*** Opening Dataset entries ***
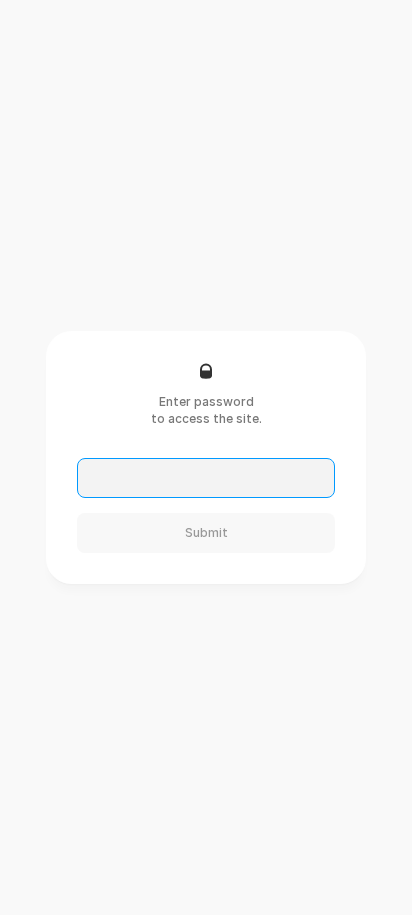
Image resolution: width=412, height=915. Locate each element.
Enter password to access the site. (206, 410)
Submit (206, 532)
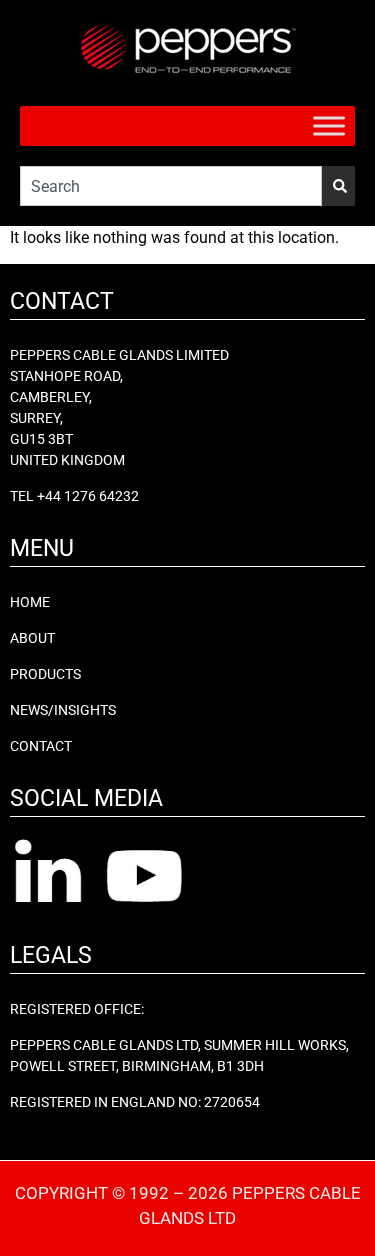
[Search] (338, 186)
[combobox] (171, 186)
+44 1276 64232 (88, 496)
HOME (30, 602)
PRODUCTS (45, 674)
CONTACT (41, 746)
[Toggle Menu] (329, 125)
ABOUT (32, 638)
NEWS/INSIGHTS (63, 710)
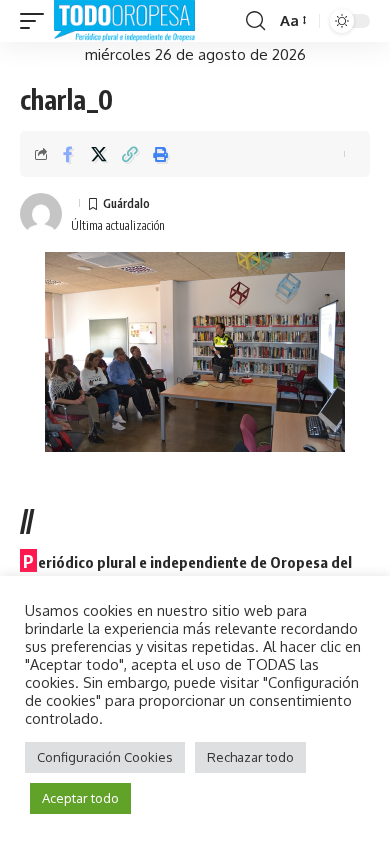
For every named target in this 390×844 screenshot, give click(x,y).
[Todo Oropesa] (124, 21)
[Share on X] (99, 154)
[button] (37, 21)
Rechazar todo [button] (250, 757)
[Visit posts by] (41, 214)
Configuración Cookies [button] (105, 757)
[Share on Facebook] (68, 154)
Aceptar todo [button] (80, 798)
*** Closing Dataset entries ***
Required work :: The output must start at the line holding "Enter password to access the site. (206, 410)", end at the last line of the listing above, and show each line exactly; please omit all pictures.

Task result ::
Enter password to access the site. (206, 410)
Submit (206, 532)
[Search] (338, 186)
[combobox] (171, 186)
+44 1276 64232 (88, 496)
HOME (30, 602)
PRODUCTS (45, 674)
CONTACT (41, 746)
[Toggle Menu] (329, 125)
ABOUT (32, 638)
NEWS/INSIGHTS (63, 710)
For every named target in this 390×844 screenshot, give click(x,y).
[Todo Oropesa] (124, 21)
[Share on X] (99, 154)
[button] (37, 21)
Rechazar todo [button] (250, 757)
[Visit posts by] (41, 214)
Configuración Cookies [button] (105, 757)
[Share on Facebook] (68, 154)
Aceptar todo [button] (80, 798)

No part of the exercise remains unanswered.